Merck Sharp & Dohme Corp, Oss, The Netherlands.
Antimicrob Agents Chemother. 2013 Jun;57(6):2582-8. doi: 10.1128/AAC.02347-12. Epub 2013 Mar 25.
Boceprevir is a potent orally administered inhibitor of hepatitis C virus and a strong, reversible inhibitor of CYP3A4, the primary metabolic pathway for many 3-hydroxy-3-methylglutaryl coenzyme A (HMG-CoA) reductase inhibitors. Thus, the aim of the present study was to investigate drug-drug interactions between atorvastatin or pravastatin and boceprevir. We conducted a single-center, open-label, fixed-sequence, one-way-crossover study with 20 healthy adult volunteers. Subjects received single-dose atorvastatin (40 mg) or pravastatin (40 mg) on day 1, followed by boceprevir (800 mg three times daily) for 7 to 10 days. Repeat single doses of atorvastatin or pravastatin were administered in the presence of steady-state boceprevir. Atorvastatin exposure increased in the presence of boceprevir, with atorvastatin area under the concentration-time curve from time zero to infinity after single dosing (AUC(inf)) increasing 2.3-fold (90% confidence interval [CI], 1.85, 2.90) and maximum observed concentration in plasma (Cmax) 2.7-fold (90% CI, 1.81, 3.90). Pravastatin exposure was slightly increased in the presence of boceprevir, with pravastatin AUC(inf) increasing 1.63-fold (90% CI, 1.03, 2.58) and C(max) 1.49-fold (90% CI, 1.03, 2.14). Boceprevir exposure was generally unchanged when the drug was coadministered with atorvastatin or pravastatin. All adverse events were mild and consistent with the known safety profile of boceprevir. The observed 130% increase in AUC of atorvastatin supports the use of the lowest possible effective dose of atorvastatin when coadministered with boceprevir, without exceeding a maximum daily dose of 40 mg. The observed 60% increase in pravastatin AUC with boceprevir coadministration supports the initiation of pravastatin treatment at the recommended dose when coadministered with boceprevir, with close clinical monitoring.

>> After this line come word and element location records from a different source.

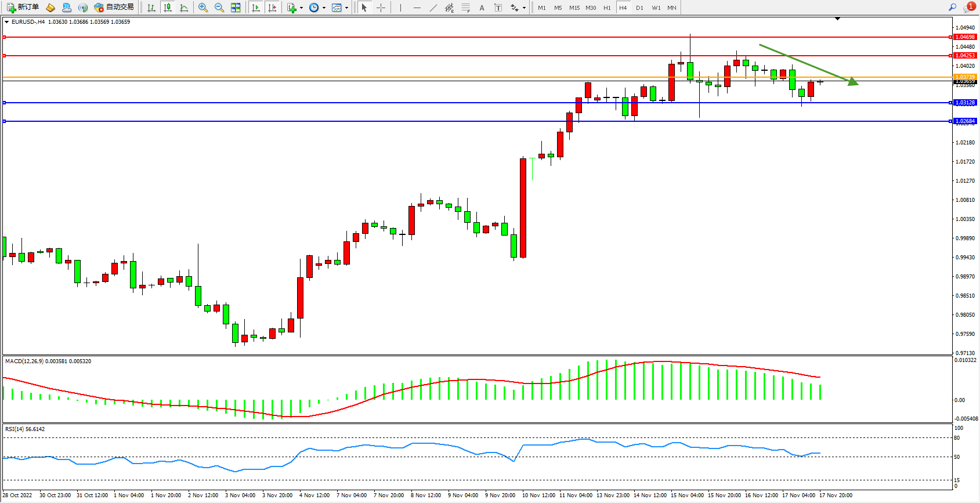
Task: Click the New Order (新订单) button
Action: tap(23, 8)
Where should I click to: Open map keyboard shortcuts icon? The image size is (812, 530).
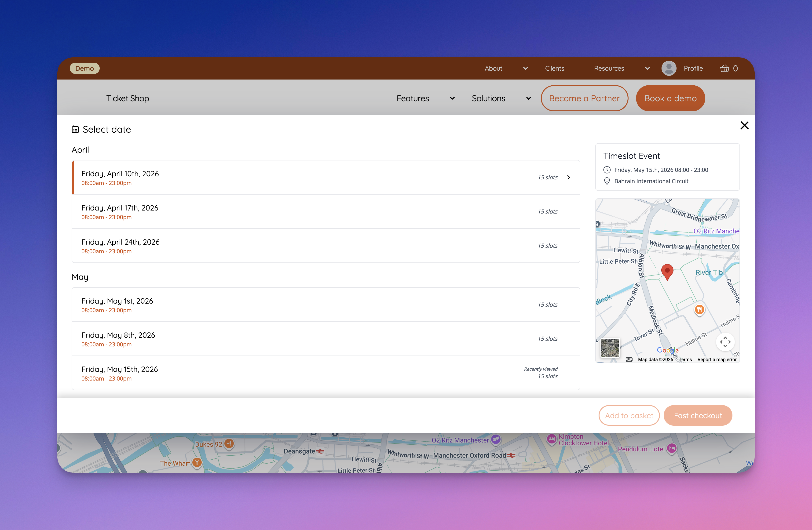click(x=629, y=359)
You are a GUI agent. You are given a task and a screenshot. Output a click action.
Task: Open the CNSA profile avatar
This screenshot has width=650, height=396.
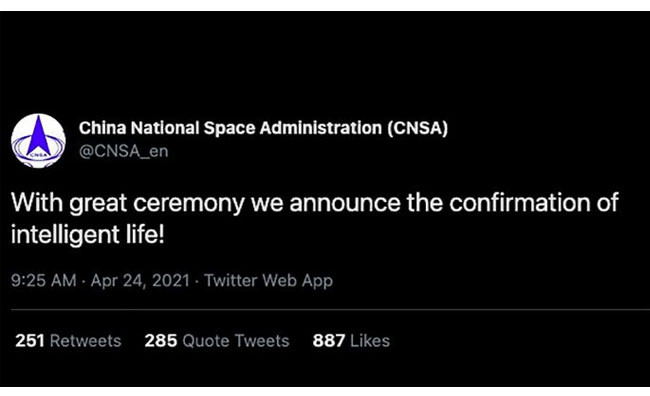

博赛匹韦是一种强效的口服型丙型肝炎病毒抑制剂,也是羟甲基戊二酰辅酶 A(HMG-CoA)还原酶抑制剂(主要的代谢途径为 CYP3A4)的强可逆抑制剂。因此,本研究旨在探讨阿托伐他汀或普伐他汀与博赛匹韦之间的药物相互作用。我们进行了一项单中心、开放标签、固定序列、单交叉研究,纳入了 20 名健康成年志愿者。受试者在第 1 天接受单剂量阿托伐他汀(40mg)或普伐他汀(40mg),随后在第 2 至 10 天接受博赛匹韦(800mg,每日三次)治疗。在稳态博赛匹韦存在的情况下,重复给予单剂量阿托伐他汀或普伐他汀。在博赛匹韦存在的情况下,阿托伐他汀的暴露量增加,单剂量给药后阿托伐他汀的血药浓度-时间曲线下面积(AUC(inf))增加 2.3 倍(90%置信区间[CI],1.85,2.90),最大血浆浓度(Cmax)增加 2.7 倍(90%CI,1.81,3.90)。在博赛匹韦存在的情况下,普伐他汀的暴露量略有增加,普伐他汀的 AUC(inf)增加 1.63 倍(90%CI,1.03,2.58),Cmax 增加 1.49 倍(90%CI,1.03,2.14)。当与阿托伐他汀或普伐他汀联合使用时,博赛匹韦的暴露量通常保持不变。所有不良事件均为轻度,与博赛匹韦已知的安全性特征一致。阿托伐他汀 AUC 观察到的 130%增加支持在与博赛匹韦联合使用时,使用尽可能低的有效剂量的阿托伐他汀,而不超过 40mg 的最大日剂量。与博赛匹韦联合使用时,普伐他汀 AUC 观察到的 60%增加支持在与博赛匹韦联合使用时,以推荐剂量开始普伐他汀治疗,并密切进行临床监测。